Webb's first husband was rickettsiologist Bennett Elisberg. Her second husband was virologist Karl Johnson. She had two sons.

== Selected publications ==

- Cohen, Robert; O'Connor, Robert E.; Townsend, Thomas E.; Webb, Patricia Ann; McKey, Robert W. (1953-07-01). "Western equine encephalomyelitis: Clinical observations in infants and children". The Journal of Pediatrics. 43 (1): 26–34.
- Webb, Patricia Ann (1965-09-01). "Properties of Machupo Virus". The American Journal of Tropical Medicine and Hygiene. 14 (5): 799–802.
- Murphy, Frederick A.; Webb, Patricia A.; Johnson, Karl M.; Whitfield, Sylvia G.; Chappell, W. Adrian (1970-10-01). "Arenoviruses in Vero Cells: Ultrastructural Studies". Journal of Virology. 6 (4): 507–518.
- PETERS, C. J.; KUEHNE, R. W.; MERCADO, R. R.; LE BOW, R. H.; SPERTZEL, R. O.; WEBB, P. A. (1974-06-01). "HEMORRHAGIC FEVER IN COCHABAMBA, BOLIVIA, 1971". American Journal of Epidemiology. 99 (6): 425–433.
- Pfau, C. J.; Bergold, G. H.; Casals, J.; Johnson, K. M.; Murphy, F. A.; Pedersen, I. R.; Rawls, W. E.; Rowe, W. P.; Webb, P. A.; Weissenbacher, M. C. (1974). "Arenaviruses". Intervirology. 4 (4): 207–213.
- Wulff, Herta; Lange, James V.; Webb, Patricia A. (1978). "Interrelationships Among Arenaviruses Measured by Indirect Immunofluorescence". Intervirology. 9 (6): 344–350.
- Heymann, D. L.; Weisfeld, J. S.; Webb, P. A.; Johnson, K. M.; Cairns, T.; Berquist, H. (1980-09-01). "Ebola Hemorrhagic Fever: Tandala, Zaire, 1977–1978". The Journal of Infectious Diseases. 142 (3): 372–376.
- McCormick, Joseph B.; King, Isabel J.; Webb, Patricia A.; Scribner, Curtis L.; Craven, Robert B.; Johnson, Karl M.; Elliott, Luanne H.; Belmont-Williams, Rose (1986-01-02). "Lassa Fever". New England Journal of Medicine. 314 (1): 20–26.
- Webb, Patricia Ann; Holbrook, Frederick R. (1988). "Chapter 47: Vesicular Stomatitis". The Arboviruses: Epidemiology and Ecology.
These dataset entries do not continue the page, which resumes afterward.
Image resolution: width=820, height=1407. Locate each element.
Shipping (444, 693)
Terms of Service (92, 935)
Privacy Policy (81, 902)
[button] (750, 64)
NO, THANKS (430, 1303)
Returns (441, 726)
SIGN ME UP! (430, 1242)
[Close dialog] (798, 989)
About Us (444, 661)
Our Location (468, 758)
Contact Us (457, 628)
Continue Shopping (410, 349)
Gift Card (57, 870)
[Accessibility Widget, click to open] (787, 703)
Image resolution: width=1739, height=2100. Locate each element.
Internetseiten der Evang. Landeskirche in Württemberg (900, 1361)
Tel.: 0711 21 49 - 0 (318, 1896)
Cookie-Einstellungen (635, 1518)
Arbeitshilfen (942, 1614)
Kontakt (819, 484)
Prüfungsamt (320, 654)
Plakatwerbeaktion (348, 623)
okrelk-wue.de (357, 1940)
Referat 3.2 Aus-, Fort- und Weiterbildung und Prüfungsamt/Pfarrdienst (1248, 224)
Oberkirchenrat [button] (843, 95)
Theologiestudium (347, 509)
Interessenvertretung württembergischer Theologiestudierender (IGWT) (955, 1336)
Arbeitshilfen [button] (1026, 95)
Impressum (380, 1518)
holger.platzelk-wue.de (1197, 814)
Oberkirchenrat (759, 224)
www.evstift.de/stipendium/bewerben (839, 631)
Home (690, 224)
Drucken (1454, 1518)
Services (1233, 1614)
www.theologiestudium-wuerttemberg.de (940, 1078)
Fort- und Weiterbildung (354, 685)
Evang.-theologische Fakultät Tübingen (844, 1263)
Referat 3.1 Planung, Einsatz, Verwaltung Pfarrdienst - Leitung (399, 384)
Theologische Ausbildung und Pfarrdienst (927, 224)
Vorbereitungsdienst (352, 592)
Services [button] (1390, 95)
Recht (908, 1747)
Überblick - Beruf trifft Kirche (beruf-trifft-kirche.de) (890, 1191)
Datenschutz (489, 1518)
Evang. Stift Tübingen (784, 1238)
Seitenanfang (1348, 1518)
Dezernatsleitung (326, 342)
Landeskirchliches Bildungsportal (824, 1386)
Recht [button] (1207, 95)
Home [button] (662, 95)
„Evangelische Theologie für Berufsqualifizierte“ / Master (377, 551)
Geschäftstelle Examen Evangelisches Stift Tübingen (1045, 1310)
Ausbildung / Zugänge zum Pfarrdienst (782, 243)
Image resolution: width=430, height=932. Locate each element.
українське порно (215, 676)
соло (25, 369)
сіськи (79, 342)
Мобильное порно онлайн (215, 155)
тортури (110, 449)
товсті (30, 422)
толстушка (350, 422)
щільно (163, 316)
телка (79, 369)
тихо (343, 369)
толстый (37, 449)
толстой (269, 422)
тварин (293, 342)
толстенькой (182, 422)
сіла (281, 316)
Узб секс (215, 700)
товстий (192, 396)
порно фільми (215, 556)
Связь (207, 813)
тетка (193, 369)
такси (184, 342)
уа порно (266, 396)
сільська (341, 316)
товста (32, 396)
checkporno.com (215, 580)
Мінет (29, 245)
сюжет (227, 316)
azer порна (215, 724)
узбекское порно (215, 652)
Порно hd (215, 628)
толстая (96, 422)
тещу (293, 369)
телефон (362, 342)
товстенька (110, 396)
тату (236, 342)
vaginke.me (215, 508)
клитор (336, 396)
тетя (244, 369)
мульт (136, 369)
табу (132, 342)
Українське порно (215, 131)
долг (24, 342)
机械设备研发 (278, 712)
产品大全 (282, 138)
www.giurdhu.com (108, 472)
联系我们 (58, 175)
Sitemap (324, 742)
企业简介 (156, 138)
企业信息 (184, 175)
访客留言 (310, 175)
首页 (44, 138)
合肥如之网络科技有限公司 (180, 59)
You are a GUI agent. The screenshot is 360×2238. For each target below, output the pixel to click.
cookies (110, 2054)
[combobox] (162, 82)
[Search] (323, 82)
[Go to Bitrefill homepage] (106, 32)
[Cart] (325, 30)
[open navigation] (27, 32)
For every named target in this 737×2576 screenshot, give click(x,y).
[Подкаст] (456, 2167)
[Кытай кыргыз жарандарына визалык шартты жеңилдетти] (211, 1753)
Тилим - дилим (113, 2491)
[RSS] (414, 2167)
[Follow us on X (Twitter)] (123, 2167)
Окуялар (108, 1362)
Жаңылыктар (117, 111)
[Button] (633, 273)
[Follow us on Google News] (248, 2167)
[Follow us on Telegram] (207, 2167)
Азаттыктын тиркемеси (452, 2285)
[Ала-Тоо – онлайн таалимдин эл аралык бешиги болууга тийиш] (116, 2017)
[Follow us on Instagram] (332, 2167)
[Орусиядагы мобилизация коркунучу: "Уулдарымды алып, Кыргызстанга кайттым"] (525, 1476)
CRC Press.
- Breman, Joel G.; Johnson, Karl M.; van der Groen, Guido; Robbins, C. Brian; Szczeniowski, Mark V.; Ruti, Kalisa; Webb, Patricia A.; Meier, Florian; Heymann, David L.; Ebola Virus Study Teams (1999-02-01). "A Search for Ebola Virus in Animals in the Democratic Republic of the Congo and Cameroon: Ecologic, Virologic, and Serologic Surveys, 1979–1980". The Journal of Infectious Diseases. 179 (Supplement_1): S139–S147.